● The task
Rewrite all of the records below, changing every "How do I perform" to "How do I carry out" and keeping everything else the same.

● Pointing records for text and elements
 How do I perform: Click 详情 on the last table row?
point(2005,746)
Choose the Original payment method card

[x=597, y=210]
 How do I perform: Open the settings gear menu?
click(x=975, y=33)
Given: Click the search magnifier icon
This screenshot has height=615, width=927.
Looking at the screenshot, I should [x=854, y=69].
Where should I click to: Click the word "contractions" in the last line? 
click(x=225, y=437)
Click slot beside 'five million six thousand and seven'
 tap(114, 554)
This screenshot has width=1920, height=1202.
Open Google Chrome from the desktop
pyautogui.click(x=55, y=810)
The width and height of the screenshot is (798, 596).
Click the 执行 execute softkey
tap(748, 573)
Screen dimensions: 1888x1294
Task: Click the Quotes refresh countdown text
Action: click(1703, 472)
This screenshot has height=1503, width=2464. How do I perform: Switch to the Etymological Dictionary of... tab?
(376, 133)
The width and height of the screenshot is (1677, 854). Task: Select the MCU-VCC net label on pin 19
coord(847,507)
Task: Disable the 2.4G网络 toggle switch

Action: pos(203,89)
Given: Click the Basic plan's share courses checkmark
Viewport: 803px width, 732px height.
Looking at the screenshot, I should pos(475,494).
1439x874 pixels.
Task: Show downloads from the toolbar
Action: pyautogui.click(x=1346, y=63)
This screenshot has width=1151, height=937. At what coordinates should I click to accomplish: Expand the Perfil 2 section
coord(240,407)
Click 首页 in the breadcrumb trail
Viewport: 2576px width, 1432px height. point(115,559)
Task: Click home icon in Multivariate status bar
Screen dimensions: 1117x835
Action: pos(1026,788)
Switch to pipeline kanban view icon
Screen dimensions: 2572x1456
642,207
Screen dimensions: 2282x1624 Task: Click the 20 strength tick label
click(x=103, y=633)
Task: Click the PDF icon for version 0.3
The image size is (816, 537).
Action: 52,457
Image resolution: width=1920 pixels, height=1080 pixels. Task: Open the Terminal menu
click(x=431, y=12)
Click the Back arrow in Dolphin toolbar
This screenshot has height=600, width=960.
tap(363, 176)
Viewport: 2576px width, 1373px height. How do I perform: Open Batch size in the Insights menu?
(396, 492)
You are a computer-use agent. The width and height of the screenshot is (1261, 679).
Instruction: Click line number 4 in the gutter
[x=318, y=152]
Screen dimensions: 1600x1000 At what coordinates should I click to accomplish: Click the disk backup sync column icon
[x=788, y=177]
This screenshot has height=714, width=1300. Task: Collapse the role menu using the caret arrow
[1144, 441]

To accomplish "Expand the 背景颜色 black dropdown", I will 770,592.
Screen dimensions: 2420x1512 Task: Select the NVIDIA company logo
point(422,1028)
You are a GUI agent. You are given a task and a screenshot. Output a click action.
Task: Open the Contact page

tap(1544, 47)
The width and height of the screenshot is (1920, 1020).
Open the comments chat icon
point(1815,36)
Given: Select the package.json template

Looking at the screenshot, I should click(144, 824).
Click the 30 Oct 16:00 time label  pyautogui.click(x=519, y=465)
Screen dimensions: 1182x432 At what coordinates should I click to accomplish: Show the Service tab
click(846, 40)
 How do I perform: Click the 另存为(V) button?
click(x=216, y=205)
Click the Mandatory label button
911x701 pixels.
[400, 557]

● Completed exercise
 How do I carry out: Click 详情 on the last table row?
point(2005,746)
Choose the Original payment method card

[x=597, y=210]
 How do I carry out: Open the settings gear menu?
click(x=975, y=33)
Given: Click the search magnifier icon
This screenshot has height=615, width=927.
Looking at the screenshot, I should [x=854, y=69].
Where should I click to: Click the word "contractions" in the last line? 
click(x=225, y=437)
Click slot beside 'five million six thousand and seven'
 tap(114, 554)
This screenshot has width=1920, height=1202.
Open Google Chrome from the desktop
pyautogui.click(x=55, y=810)
The width and height of the screenshot is (798, 596).
Click the 执行 execute softkey
tap(748, 573)
Screen dimensions: 1888x1294
Task: Click the Quotes refresh countdown text
Action: click(1703, 472)
This screenshot has height=1503, width=2464. How do I carry out: Switch to the Etymological Dictionary of... tab?
(376, 133)
The width and height of the screenshot is (1677, 854). Task: Select the MCU-VCC net label on pin 19
coord(847,507)
Task: Disable the 2.4G网络 toggle switch

Action: pos(203,89)
Given: Click the Basic plan's share courses checkmark
Viewport: 803px width, 732px height.
Looking at the screenshot, I should pos(475,494).
1439x874 pixels.
Task: Show downloads from the toolbar
Action: pyautogui.click(x=1346, y=63)
This screenshot has width=1151, height=937. At what coordinates should I click to accomplish: Expand the Perfil 2 section
coord(240,407)
Click 首页 in the breadcrumb trail
Viewport: 2576px width, 1432px height. point(115,559)
Task: Click home icon in Multivariate status bar
Screen dimensions: 1117x835
Action: pos(1026,788)
Switch to pipeline kanban view icon
Screen dimensions: 2572x1456
642,207
Screen dimensions: 2282x1624 Task: Click the 20 strength tick label
click(x=103, y=633)
Task: Click the PDF icon for version 0.3
The image size is (816, 537).
Action: 52,457
Image resolution: width=1920 pixels, height=1080 pixels. Task: Open the Terminal menu
click(x=431, y=12)
Click the Back arrow in Dolphin toolbar
This screenshot has height=600, width=960.
tap(363, 176)
Viewport: 2576px width, 1373px height. How do I carry out: Open Batch size in the Insights menu?
(396, 492)
You are a computer-use agent. The width and height of the screenshot is (1261, 679).
Instruction: Click line number 4 in the gutter
[x=318, y=152]
Screen dimensions: 1600x1000 At what coordinates should I click to accomplish: Click the disk backup sync column icon
[x=788, y=177]
This screenshot has height=714, width=1300. Task: Collapse the role menu using the caret arrow
[1144, 441]

To accomplish "Expand the 背景颜色 black dropdown", I will 770,592.
Screen dimensions: 2420x1512 Task: Select the NVIDIA company logo
point(422,1028)
You are a GUI agent. You are given a task and a screenshot. Output a click action.
Task: Open the Contact page

tap(1544, 47)
The width and height of the screenshot is (1920, 1020).
Open the comments chat icon
point(1815,36)
Given: Select the package.json template

Looking at the screenshot, I should click(144, 824).
Click the 30 Oct 16:00 time label  pyautogui.click(x=519, y=465)
Screen dimensions: 1182x432 At what coordinates should I click to accomplish: Show the Service tab
click(846, 40)
 How do I carry out: Click the 另存为(V) button?
click(x=216, y=205)
Click the Mandatory label button
911x701 pixels.
[400, 557]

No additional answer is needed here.